William Shakespeare

Sonnet 67 Ah Wherefore With Infection Should He Live - Analysis

A Beautiful Man as Moral Evidence Against His Age

This sonnet’s central claim is almost paradoxical: the beloved’s beauty is so real that it becomes an argument against the present world. The speaker isn’t simply praising him; he is asking why such a person should have to live in an era described as infection and impiety. The repeated Why should questions sound less like curiosity than indictment. Beauty, here, is not a comfort—it’s a standard that exposes corruption by contrast, and even risks being used to decorate that corruption.

Beauty Used as a Costume for Sin

The opening questions insist that the man’s presence doesn’t just exist alongside vice; it can be made to grace impiety. That verb grace stings: what should ennoble becomes a kind of finishing touch on something unworthy. The speaker fears that sin can gain advantage by association, even lace it self with his society, as if wrongdoing could be trimmed and ornamented by merely standing near him. The tension is sharp: the beloved seems innocent, yet his very excellence can be exploited, turned into a social accessory that makes vice look refined.

Counterfeit Color: Makeup and Roses of Shadow

The poem then moves from moral infection to visual imitation. false painting tries to imitate his cheek and steal a dead seeming version of his living hue. Even the language of copying feels vampiric: the fake must rob life to appear lively. When poor beauty seeks Roses of shadow, the speaker suggests that ordinary attractiveness has been reduced to special effects—mere tinted illusion—because it lacks the beloved’s natural truth: since his rose is true. The praise is almost cruel, because it implies everyone else’s beauty is poverty forced into deception.

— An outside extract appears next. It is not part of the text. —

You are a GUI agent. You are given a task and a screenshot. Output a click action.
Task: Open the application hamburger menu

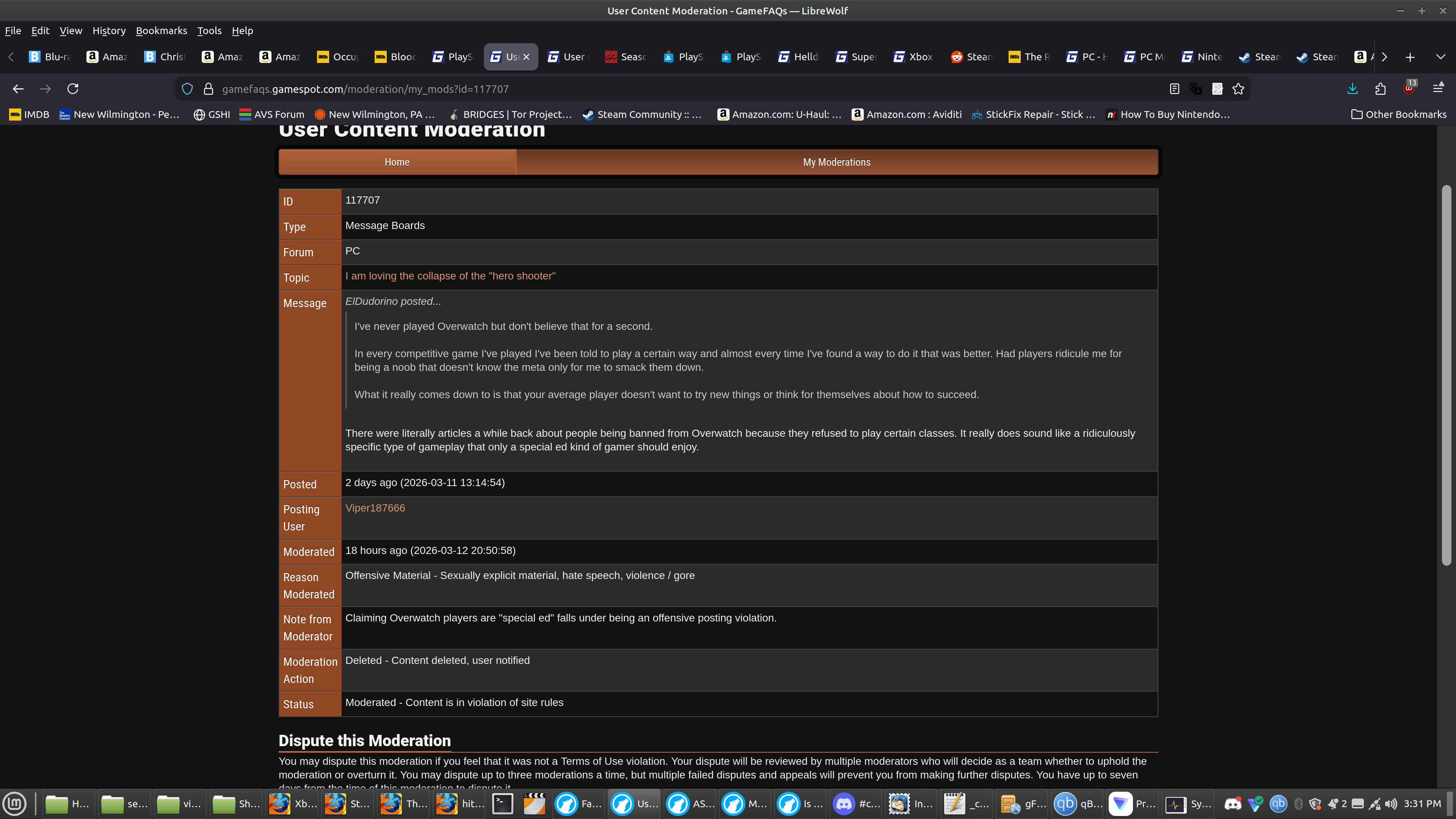click(x=1438, y=89)
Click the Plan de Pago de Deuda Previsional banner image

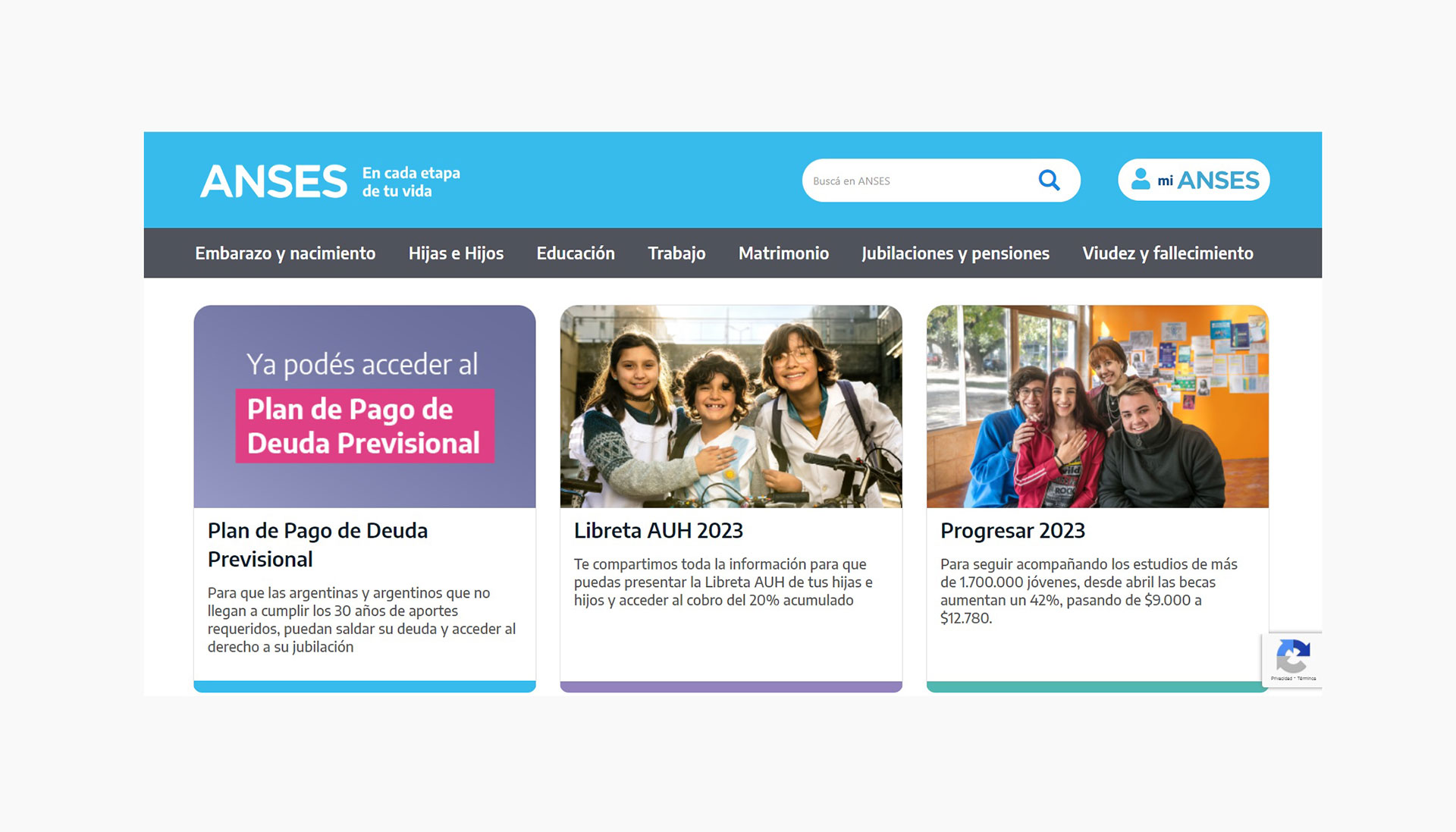pyautogui.click(x=365, y=407)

Nature as a Bankrupt Institution Living Off One Account

A clear turn arrives with Why should he live, now Nature bankrupt is. The poem stops focusing on imitators and makes a larger claim: the world’s source of beauty has run out. Nature is imagined as financially ruined—bankrupt, with no exchequer—and the beloved’s body becomes her last treasury: she is Beggared of blood to blush through lively veins, except in him. This is extravagant praise, but it carries an ominous undertone. If Nature lives upon his gains, then he is being spent like currency, as if his beauty is not just rare but the last reserve in a depleted world.

A Living Exhibit of a Better Past

The closing lines sharpen the historical sadness: Nature stores him like a prized item in a vault, not for the present’s sake, but to show what wealth she had in days long since. The final phrase—before these last so bad—makes the compliment double-edged. He is proof that greatness existed, but also a sign that it is mostly gone now. The tone blends awe with disgust and a kind of elegy: the beloved’s beauty is so genuine that it feels out of place, and the speaker can’t decide whether to celebrate his survival or resent the world that forces such beauty to function as a museum piece.

What if the Compliment Is Also a Sentence?

There’s an uncomfortable implication in calling him Nature’s exchequer: if his value is what keeps Nature solvent, he is being used, not cherished. The poem’s repeated insistence that others steal, imitate, and lace themselves with him raises a sharp question: is the speaker defending the beloved from a corrupt age, or is he also turning the beloved into an emblem—something to be possessed as evidence that the present is so bad?